I’ve heard about 3D scanners before, but I never knew that the technology has become so advanced.

As you can see that proFORMA produces “nice” geometry, does texture mapping and captures textures. It’s not officially called a scanner, but a “system allowing on-line (live) generation of textured 3D models.”. Well what I’ve seen from the video it’s a 3D scanner.

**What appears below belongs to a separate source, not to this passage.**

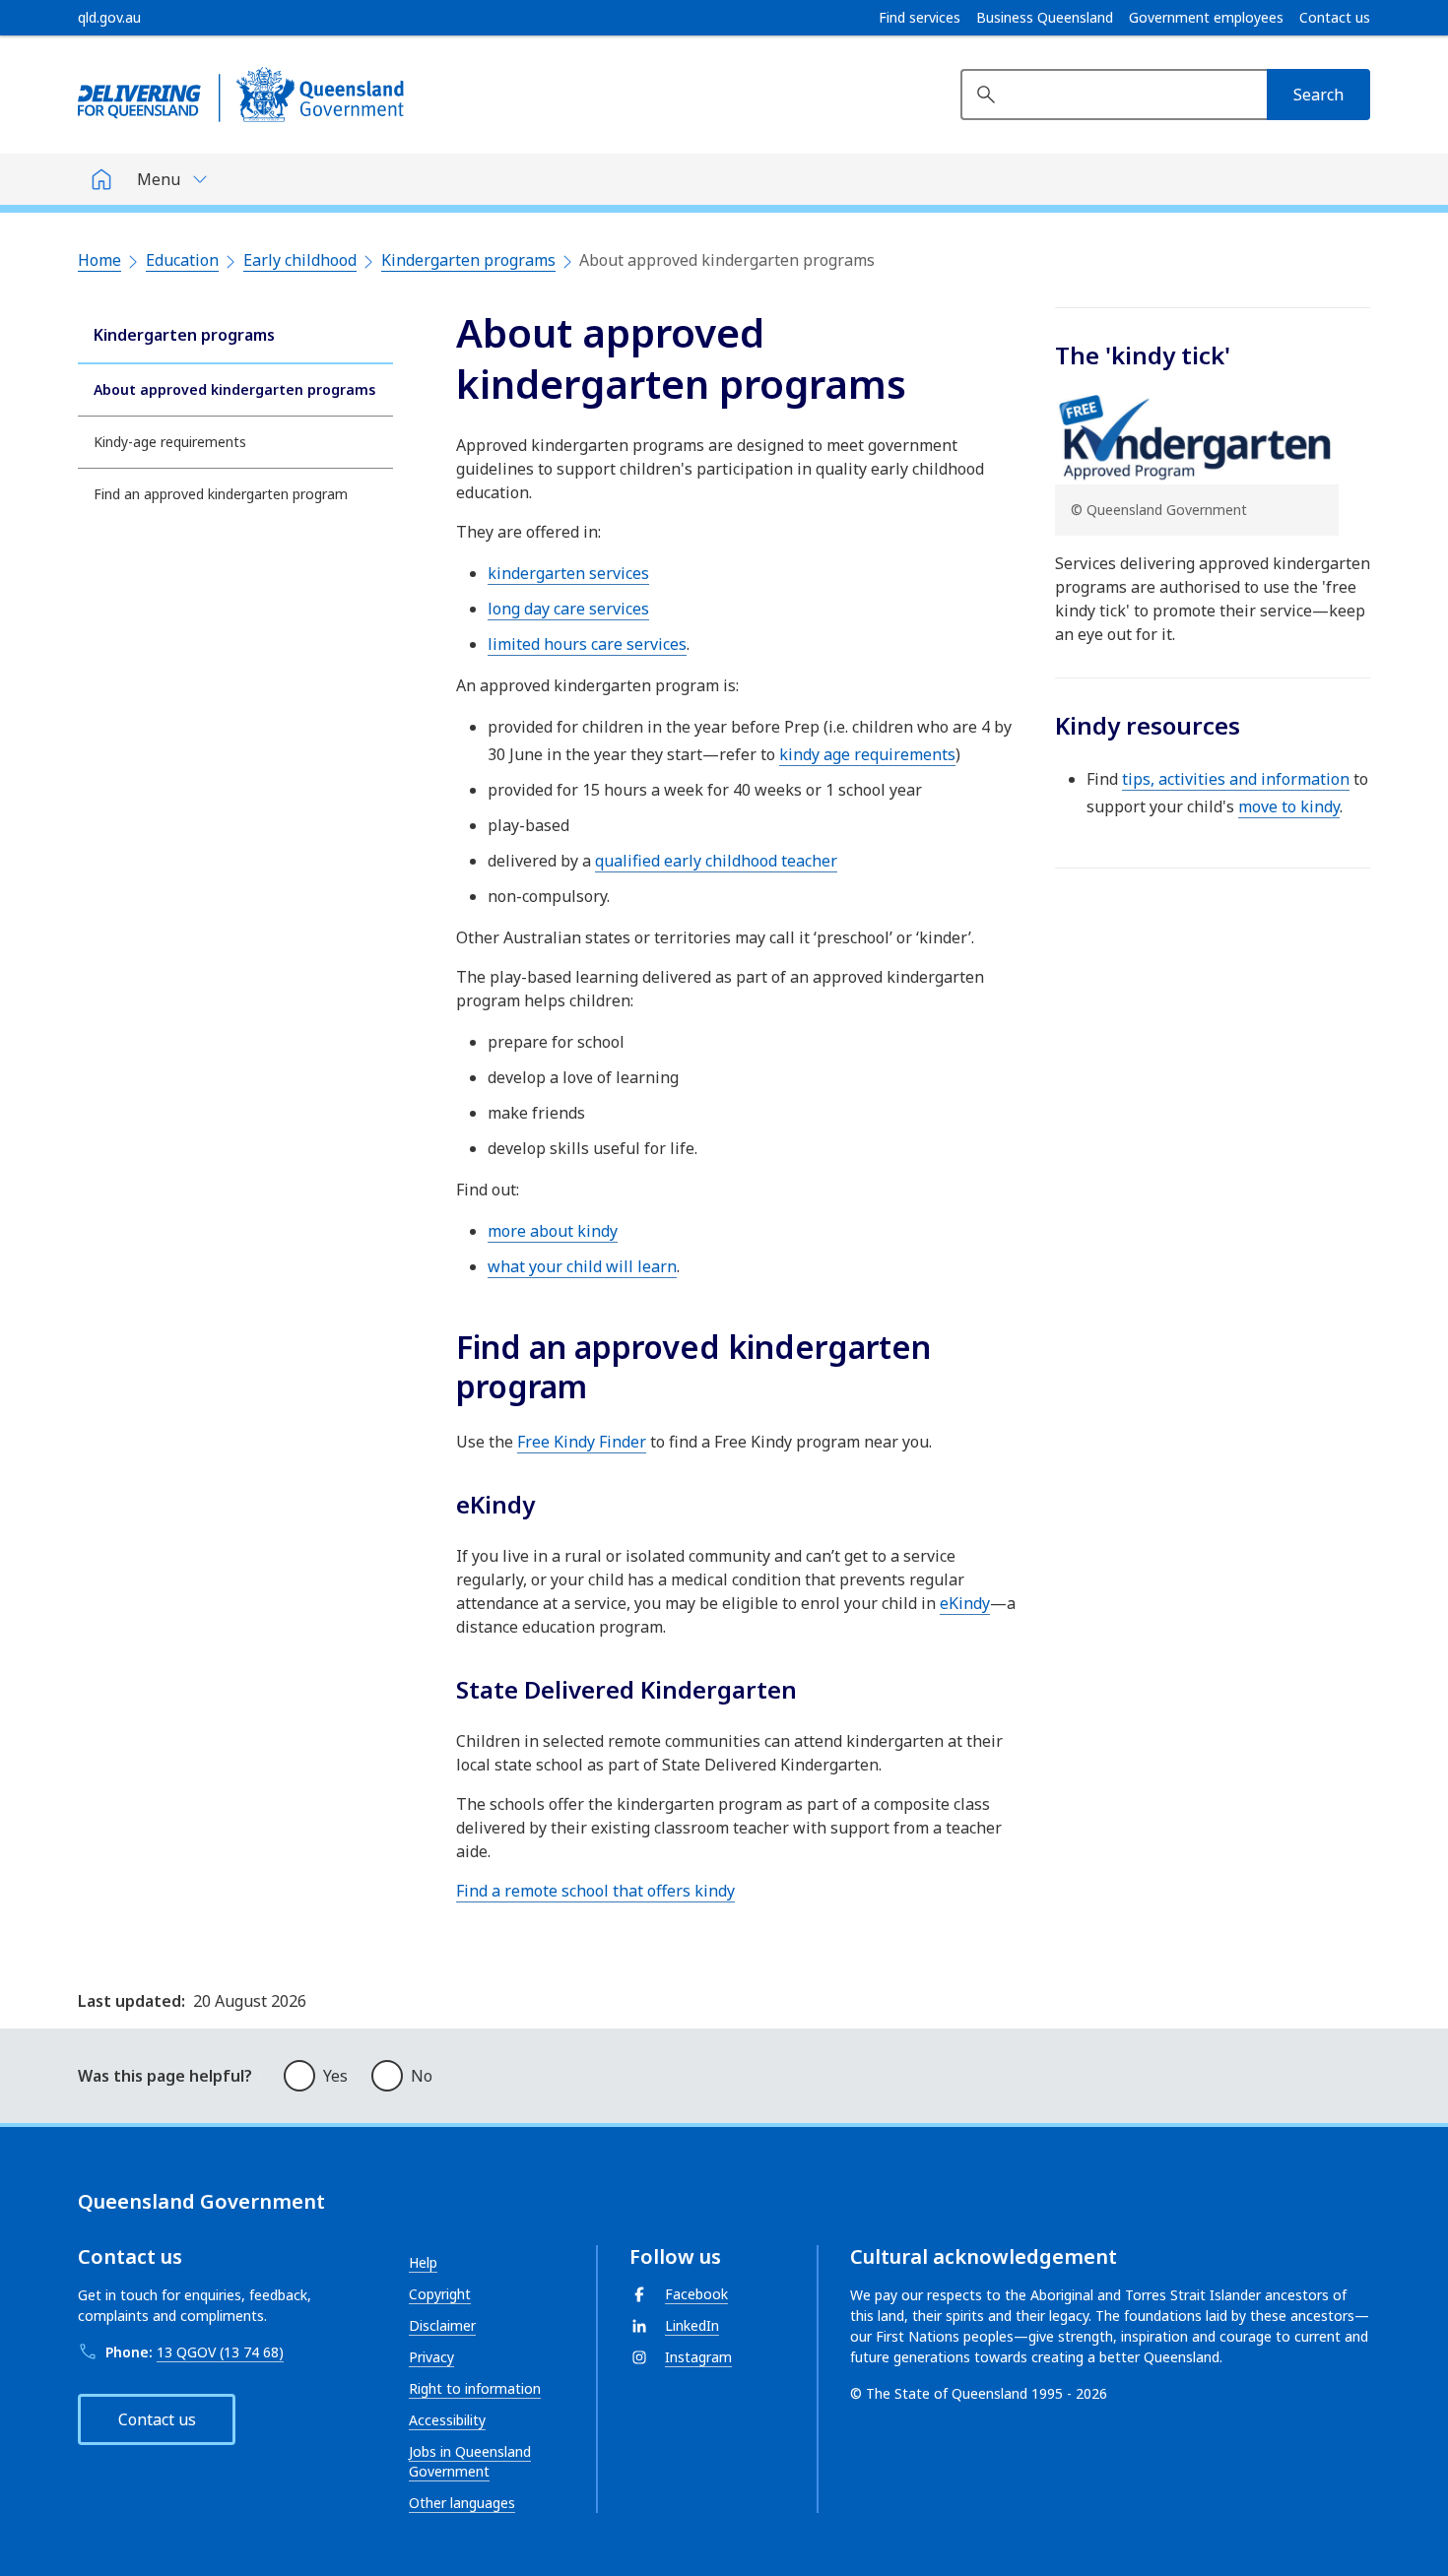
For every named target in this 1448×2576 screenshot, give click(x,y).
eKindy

These kind of things always make me think how’s it done. I think that you have to have some kind of depth camera (like ZCam). Can you get depth from 2 cameras positioned like 10 to 20 degrees from one another? Yeah, you know the ray from each cam to the pixel, and where the lines from each cam meet, there’s the pixel. But you’d have to have an really precise algorithm for matching pixels. It’s all about filtering pixels to get some key points for the model. I know there’s a filter for edge detection (Sobel filter), there’s probably a filter for “corner” detection. The only problem I see this might have is scanning convex objects. Anyhow it’s a nice way to build game art. You sculpt the model, paint it and scan it. Or take a pen, stapler and some boxes and make a game from that! Awsome.

But according to this the only thing you need is a web camera. Well, didn’t Microsoft Labs do something like this already? Photosynth? Well anyway, I hope the software’s going to be free.